I'm going to use C++ as an example here to show what I'm after. For complex arithmetic it has both complex and imaginary types:
https://en.cppreference.com/w/c/language/arithmetic_types#Imaginary_floating_types
These e.g. have the property that multiplying two numbers with type double imaginary will have the type double. This is almost but not quite the same as using complex numbers with the real part being 0.0 but not quite. Imaginary types don't explicitly store the real part which automatically eliminates unneeded computations with and storage of 0.0.
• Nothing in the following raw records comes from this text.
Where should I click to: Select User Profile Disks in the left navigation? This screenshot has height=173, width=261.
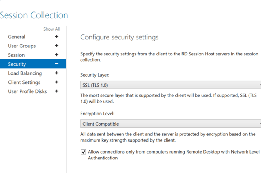tap(27, 91)
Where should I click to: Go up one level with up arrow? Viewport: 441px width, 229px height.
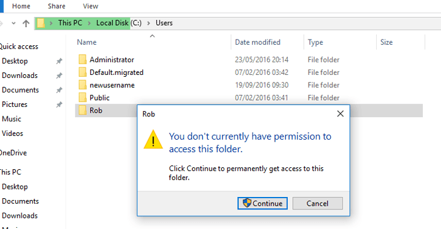pyautogui.click(x=26, y=23)
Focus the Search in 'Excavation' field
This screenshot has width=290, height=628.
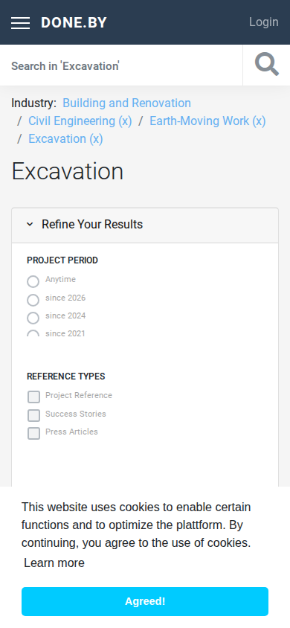coord(121,65)
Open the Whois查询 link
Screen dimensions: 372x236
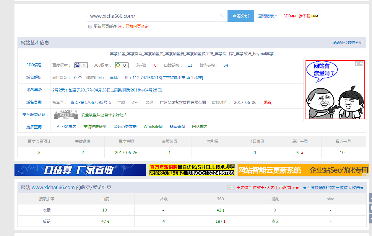153,127
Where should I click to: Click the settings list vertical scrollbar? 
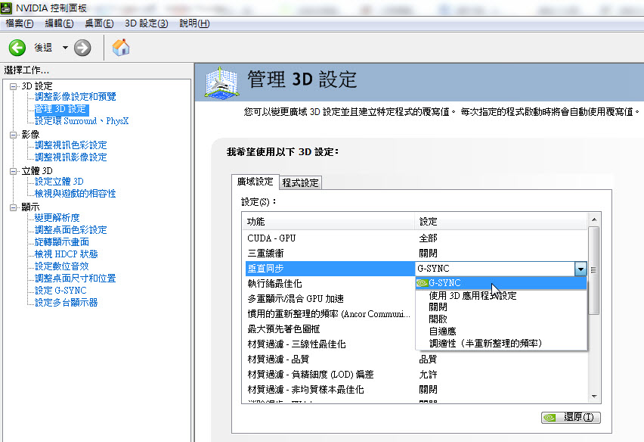pyautogui.click(x=593, y=303)
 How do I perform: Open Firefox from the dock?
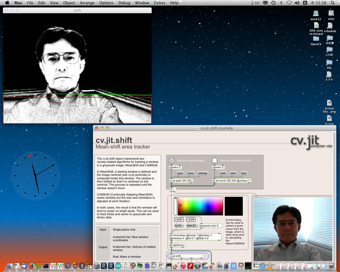coord(32,266)
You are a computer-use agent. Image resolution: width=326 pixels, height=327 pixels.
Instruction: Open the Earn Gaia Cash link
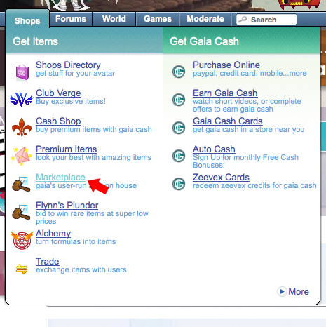pos(225,93)
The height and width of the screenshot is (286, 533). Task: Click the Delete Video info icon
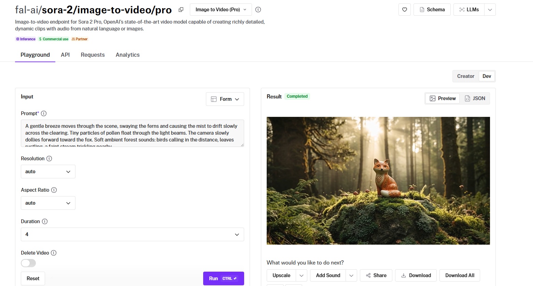point(54,253)
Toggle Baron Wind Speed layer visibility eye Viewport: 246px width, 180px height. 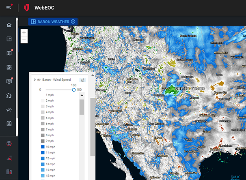(x=39, y=80)
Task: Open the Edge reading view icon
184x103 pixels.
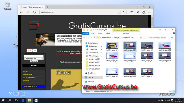Action: (x=119, y=12)
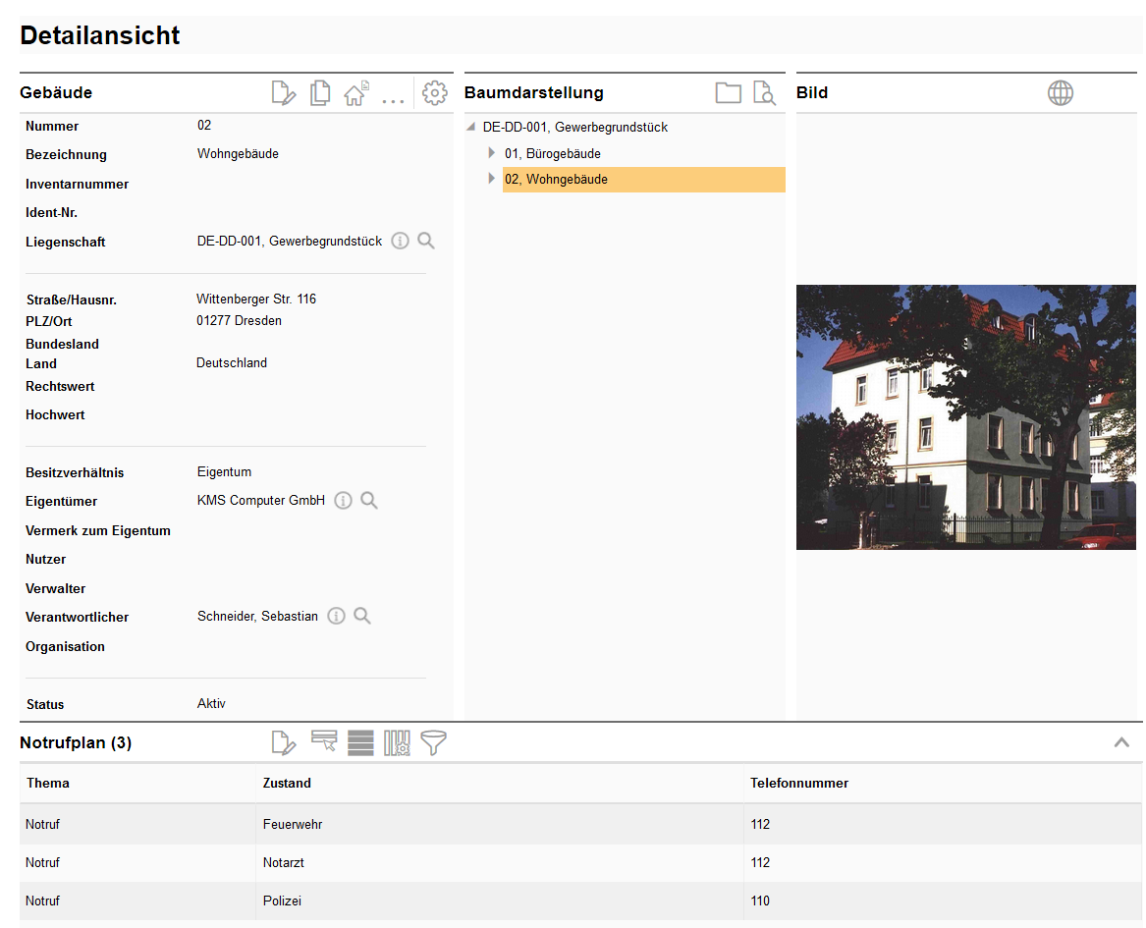This screenshot has width=1146, height=928.
Task: Click the column settings icon in Notrufplan
Action: coord(397,743)
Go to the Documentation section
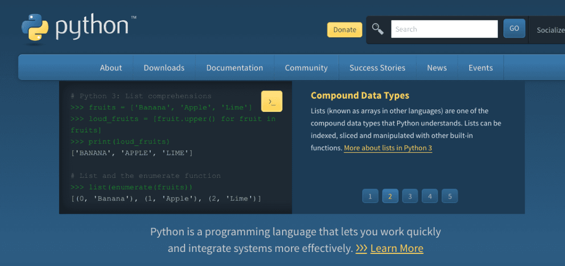This screenshot has height=266, width=565. click(x=234, y=68)
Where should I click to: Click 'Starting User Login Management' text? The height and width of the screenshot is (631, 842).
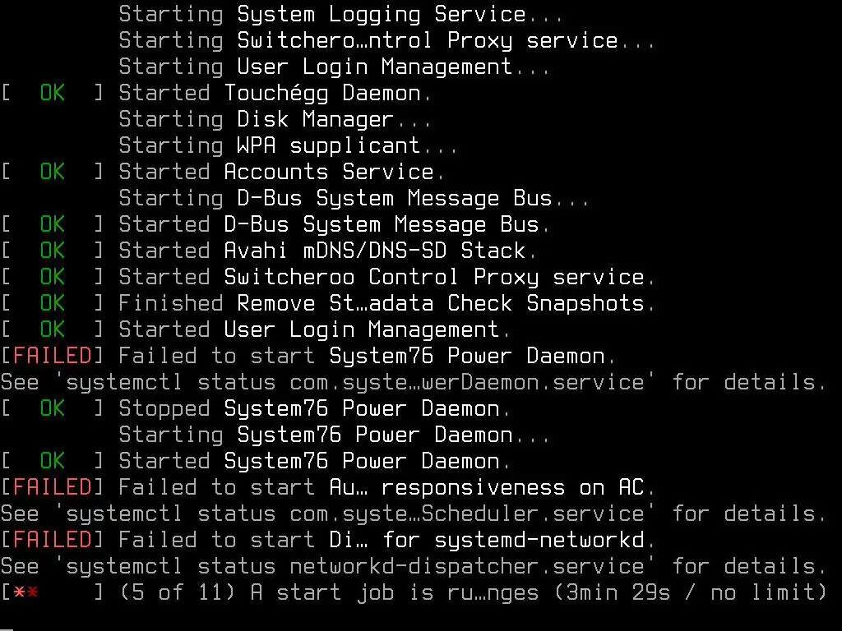tap(334, 67)
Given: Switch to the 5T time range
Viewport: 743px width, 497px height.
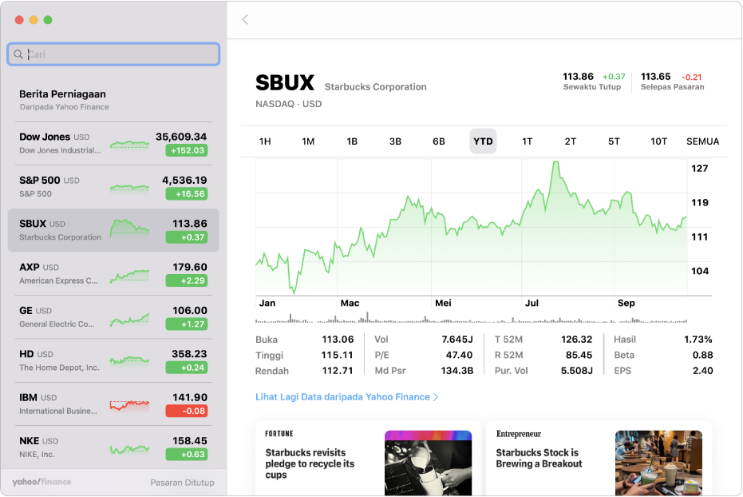Looking at the screenshot, I should [614, 141].
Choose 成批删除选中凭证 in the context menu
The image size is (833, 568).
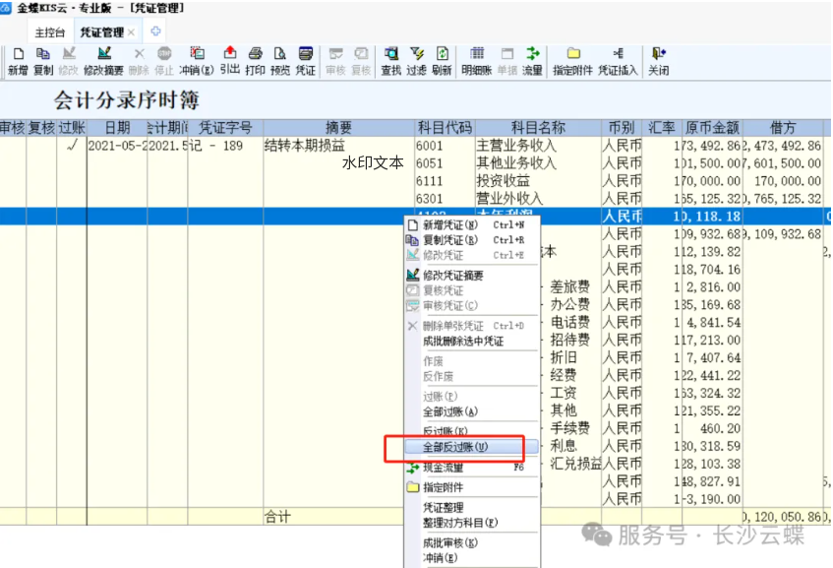click(x=462, y=341)
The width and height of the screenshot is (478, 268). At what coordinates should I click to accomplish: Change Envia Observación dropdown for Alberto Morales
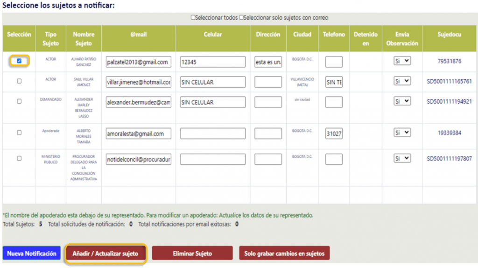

Additionally it prevents some problems with signed zeros. E.g. the computation (0.0+i*a)*(0.0+i*b) results in (-a*b-i*0.0) if a and b are negative and (-a*b+i*0.0) otherwise. This can be surprising if the result is fed into a function with a branch cut. An imaginary type avoids this unwanted negation of the zero.
My question is can you define a similar imaginary type in Haskell (in addition to a complex type) and also the operations (+)
, (-)
, (*)
, and (/)
for it such that they behave like in C++? It seems that at least with the current definition of the Num
and Fractional
classes it's not possible because (+)
, (-)
, (*)
, and (/)
have a -> a -> a
as type signature so e.g. multiplying two imaginary numbers can't have a different type as a result. Could one, however, a different definition for these classes so that what I'm after would be possible?
I'm not asking this for a practical purpose. I just want to better understand what Haskell's type system is capable of.